TASK REQUIREMENTS — Answer with a bare number: the count of lines in the records below that have the word "agent".

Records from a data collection
┌──

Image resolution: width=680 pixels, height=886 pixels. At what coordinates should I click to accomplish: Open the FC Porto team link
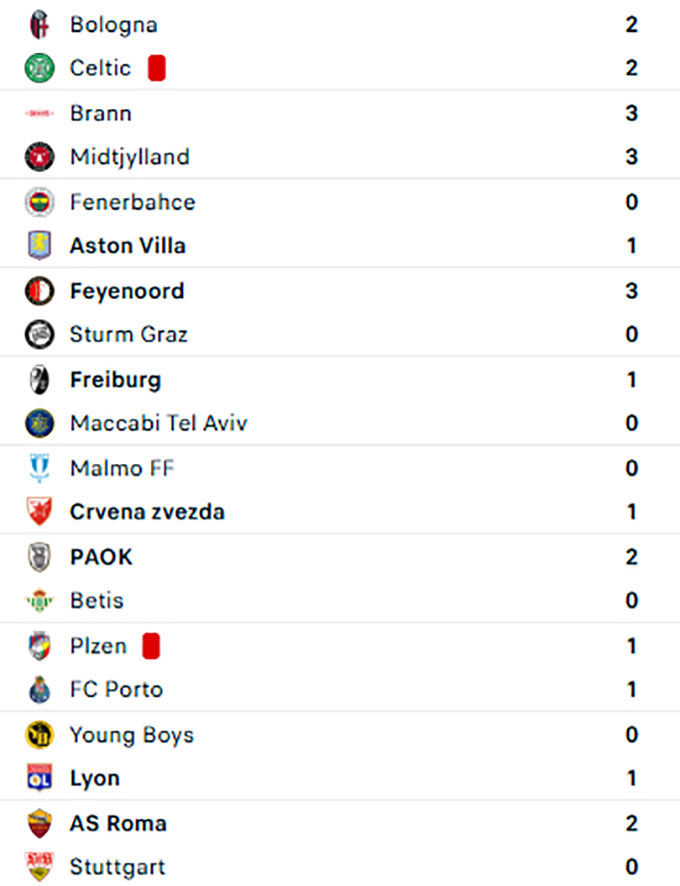coord(116,689)
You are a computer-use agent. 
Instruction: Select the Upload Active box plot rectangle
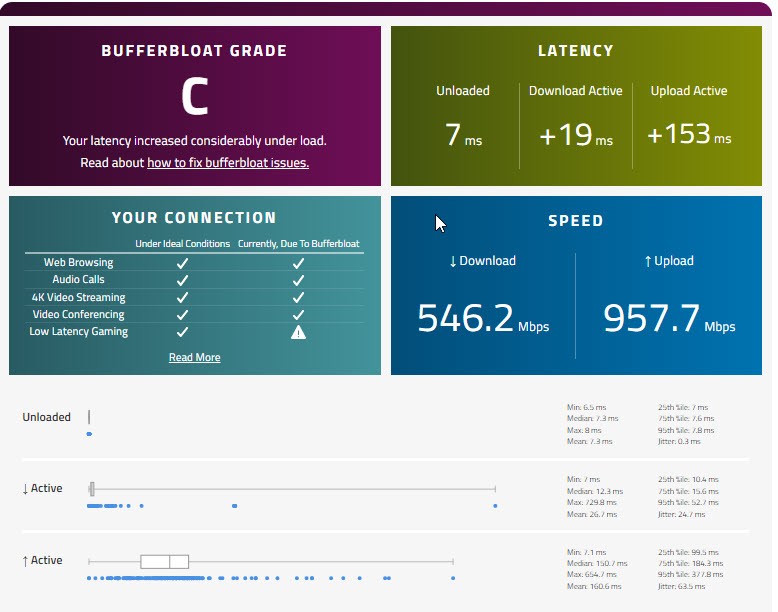pos(165,562)
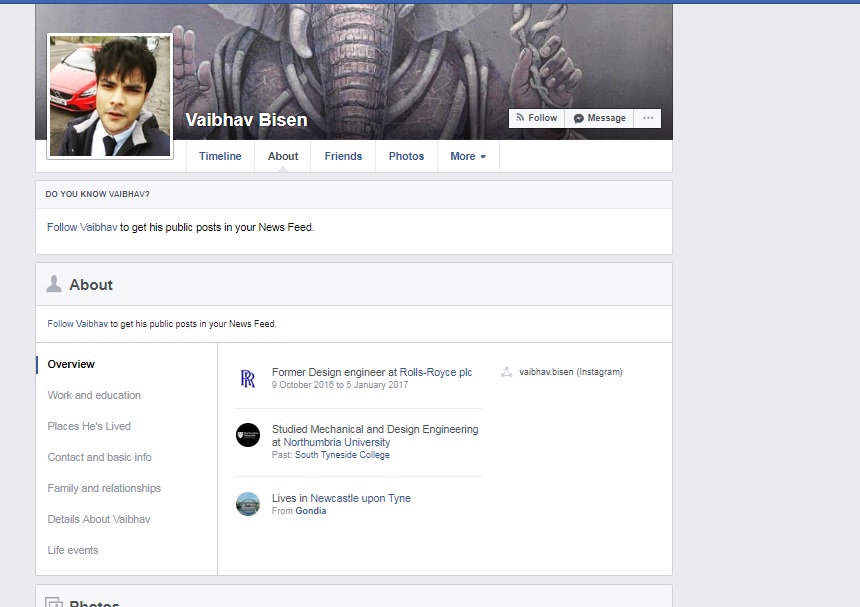
Task: Send a message using Message button
Action: (x=600, y=118)
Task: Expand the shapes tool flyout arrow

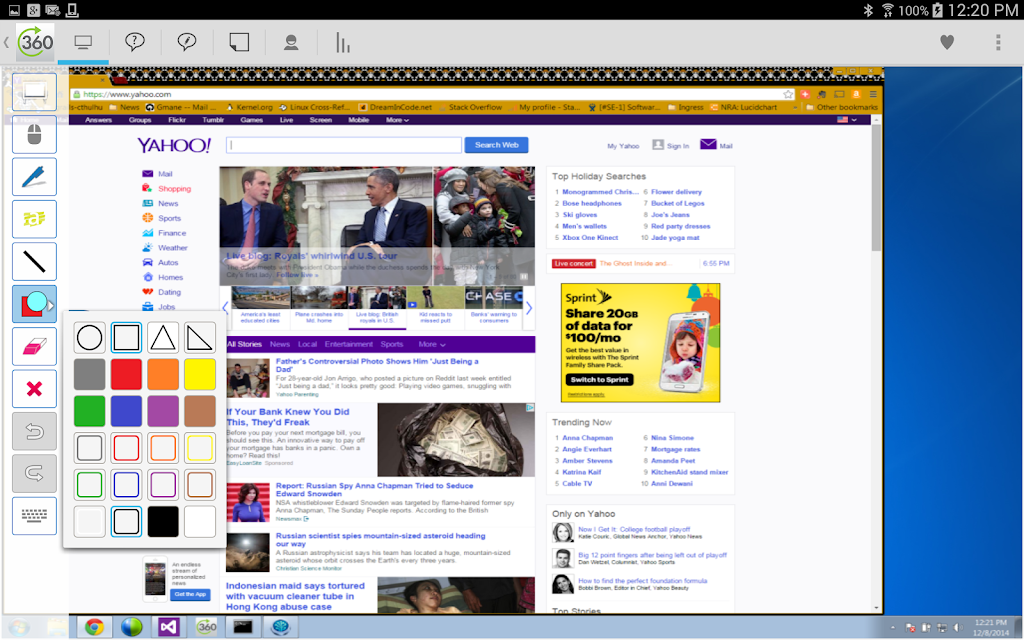Action: click(x=50, y=305)
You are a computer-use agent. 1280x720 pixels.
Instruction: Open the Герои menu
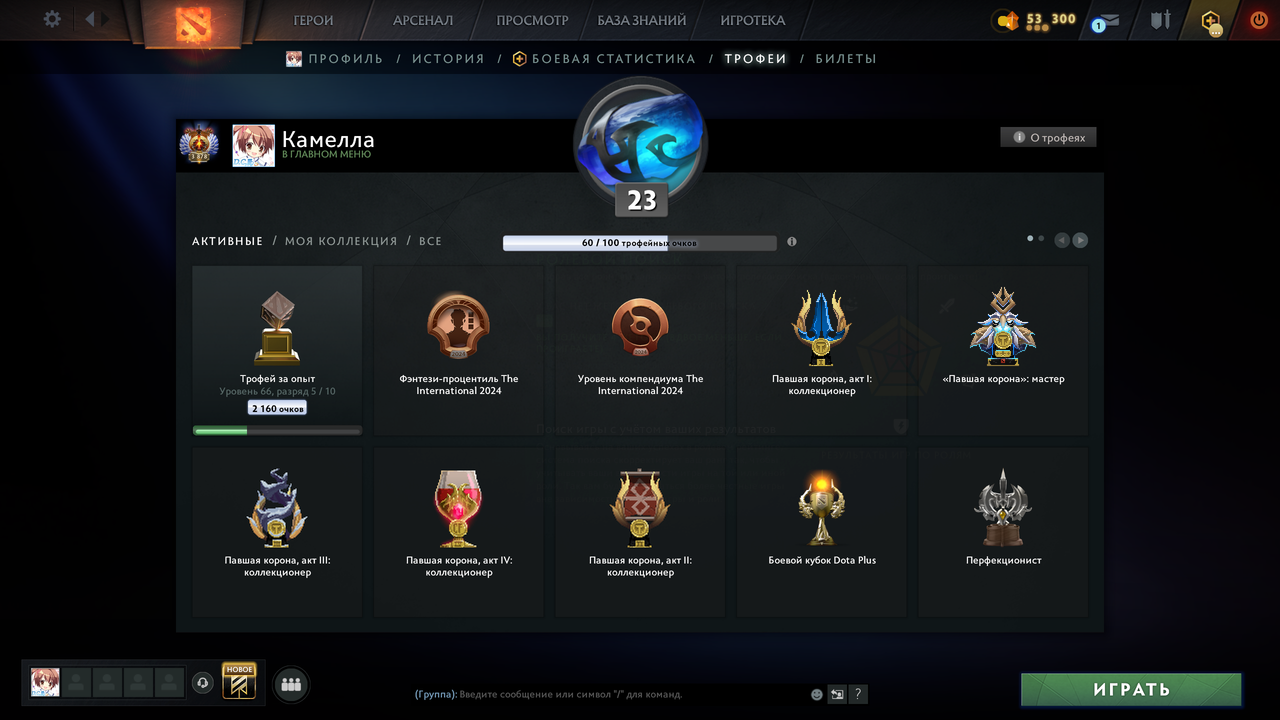point(313,20)
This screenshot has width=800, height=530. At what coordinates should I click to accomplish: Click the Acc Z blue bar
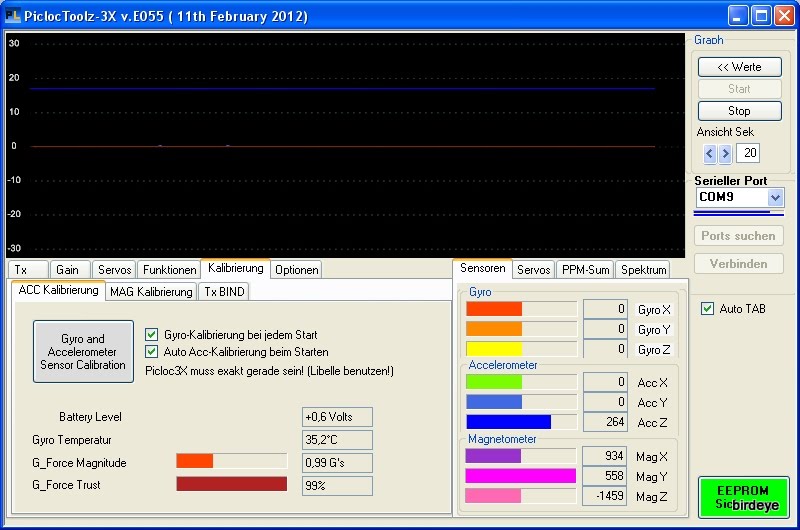pyautogui.click(x=508, y=422)
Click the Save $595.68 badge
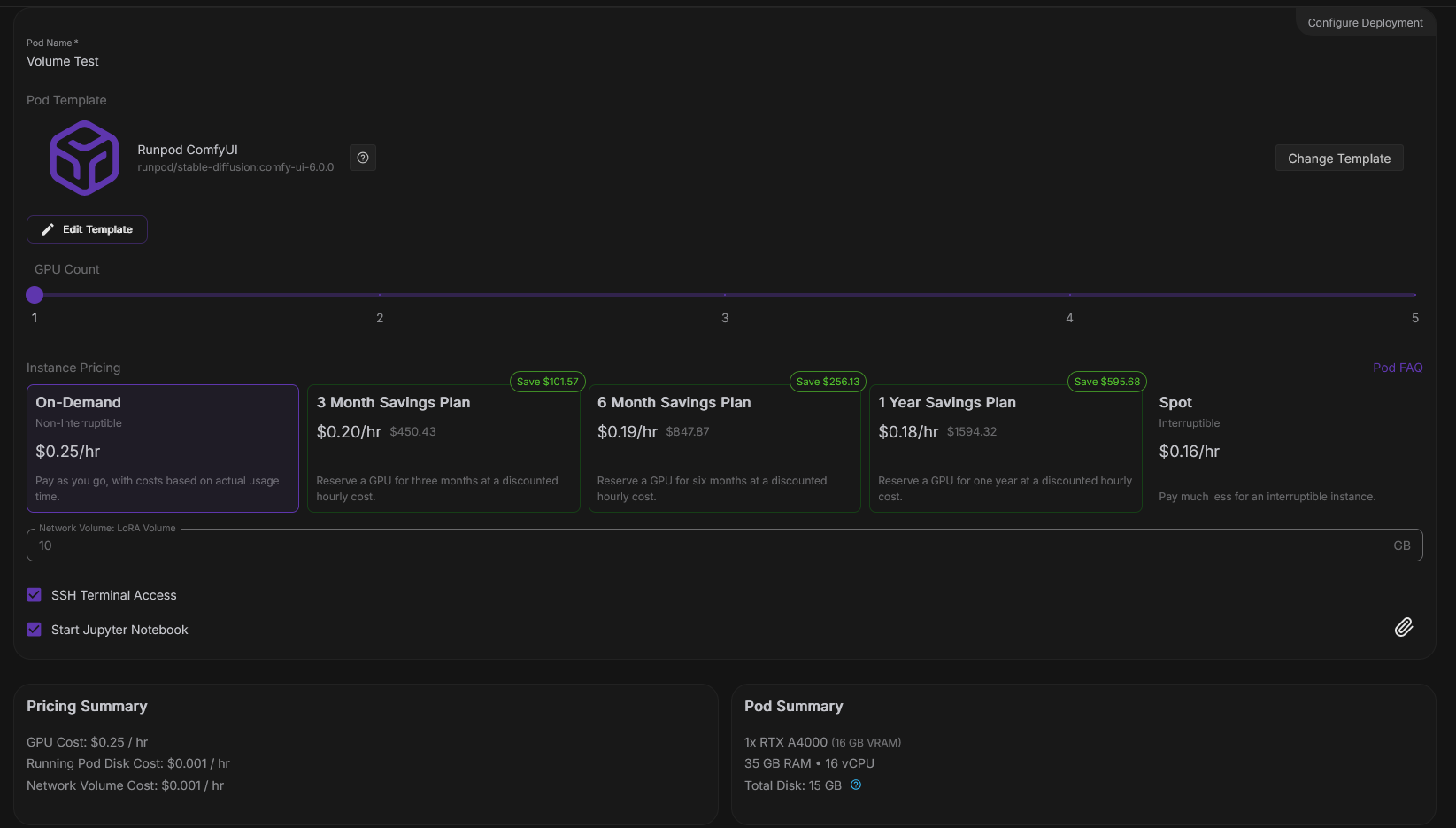 point(1106,382)
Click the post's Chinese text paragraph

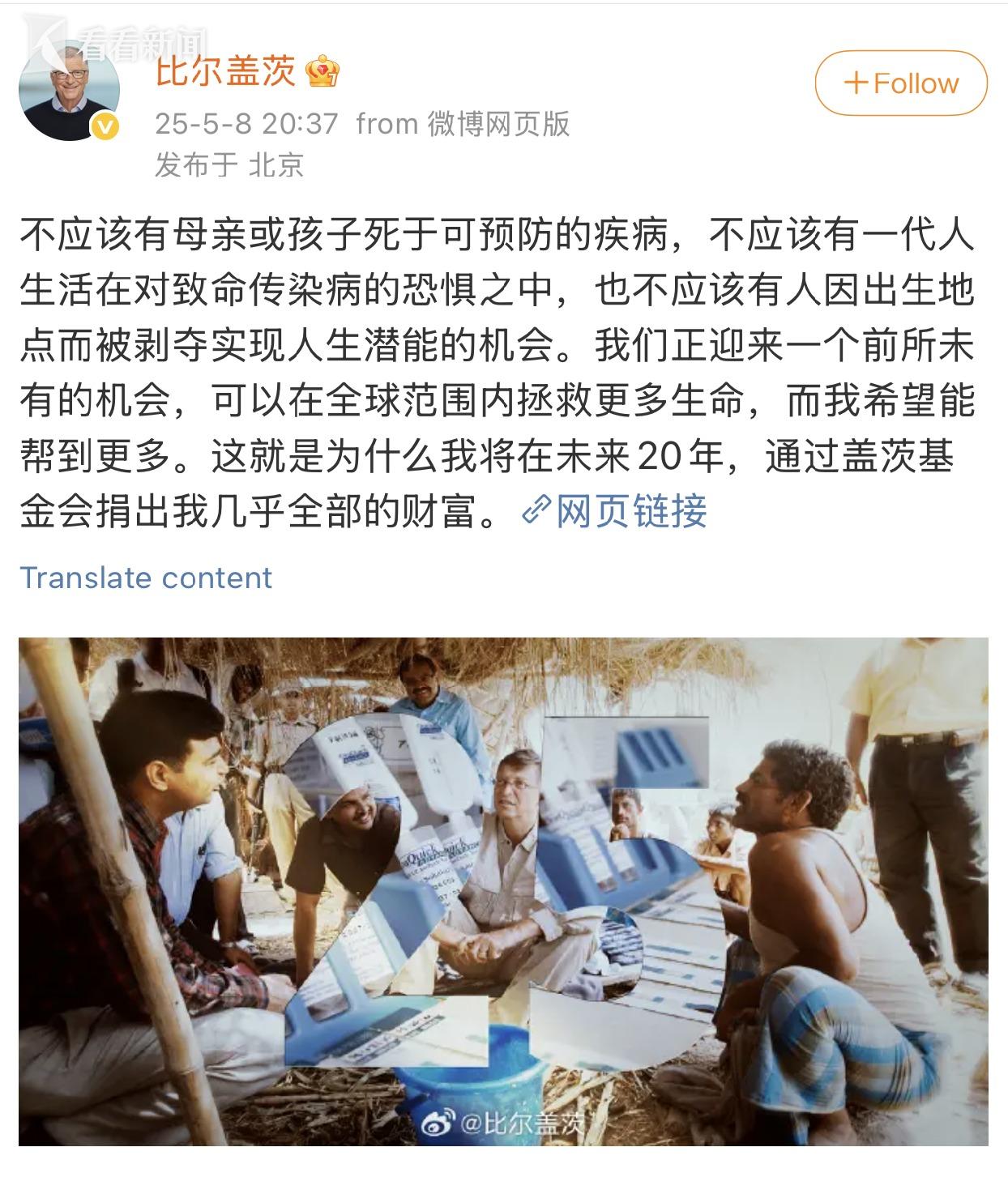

└──

WRITTEN RESPONSE — 2